Barry Cooper was a bureaucrat, a transport planner, an academic, self-employed and retired in 2002. He lives in the long lost Kingdom of Ergyng and thinks a lot about all sorts of things, from the bottom up.He is the author ofHow to find our way into the future.
The hidden cost of institutional care
The modern care home system in the UK is a highly centralised, industrial solution to a profoundly human need: the care of older people and those with physical or learning disabilities.
While it provides security, staffing, and specialised facilities, it comes at a staggering financial cost to both individuals and the state. In contrast, localism offers a more humane, flexible, and financially sustainable alternative.
In 2024, the NHS and local authorities spent approximately £11 billion supporting around 200,000 people in residential care and nursing homes. This sum is not only immense; it is also inefficiently deployed.
A large proportion of it goes not to hands-on nursing and care but to cover the cost of property, profits, administration, and debt repayments incurred by commercial and other care home providers.
A breakdown of average care home costs reveals the issue starkly. Only about 50–60% of fees go towards actual staff wages and day-to-day care. The rest includes building maintenance, loan repayments, insurance, utilities, profit margins, and administrative costs.
In many private care homes, particularly those owned by private equity, debt repayment alone can account for 10–20% of total care fees. This is public money, not used to improve lives but to finance commercial borrowing.
Now consider an alternative grounded in localism. If those currently in care homes could instead be cared for in their own homes or by relatives, supported by modest state allowances, training, respite provision, and community networks,
Estimates suggest that shifting all care home residents to family based care, with appropriate state support, would cost between £0.5 billion and £3 billion per year. That represents a potential annual saving of £7–10 billion, or 70–90% of current government expenditure on institutional care.

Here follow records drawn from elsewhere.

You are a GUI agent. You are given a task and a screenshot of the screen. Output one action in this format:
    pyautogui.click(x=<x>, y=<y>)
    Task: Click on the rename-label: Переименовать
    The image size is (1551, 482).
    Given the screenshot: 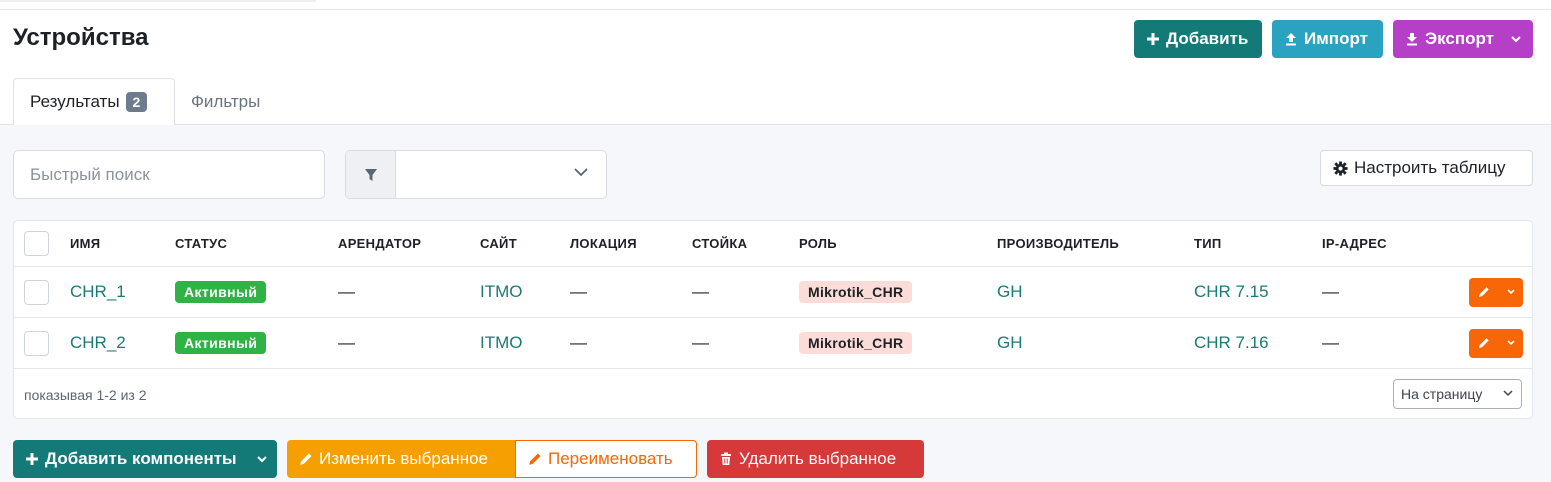 What is the action you would take?
    pyautogui.click(x=610, y=458)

These figures assume varying degrees of state assistance to family carers, including direct payments, carer's allowance, or access to local informal respite networks.
As the national economy shrinks, less state funding for care will be available, and local economies will develop, with surpluses for care and other community services.
Not every individual can be cared for at home. Some families will be unable or unwilling to take on the burden.
Localism will not require all-or-nothing solutions. Instead, it favours flexibility, community involvement, and a local mix of care options: small group homes, intergenerational living arrangements, local voluntary networks, and accessible respite centres. These can operate at a fraction of the cost of institutional care and without the drag of servicing commercial debt.
In a shrinking economy, where public funds are under strain, shifting from centralised to localist care models is not just desirable - it is necessary.
The care sector, in its current structure, is unaffordable and unsustainable.
By contrast, localism will support a reweaving of human interdependence, where families, neighbours, and communities are empowered and trusted to care.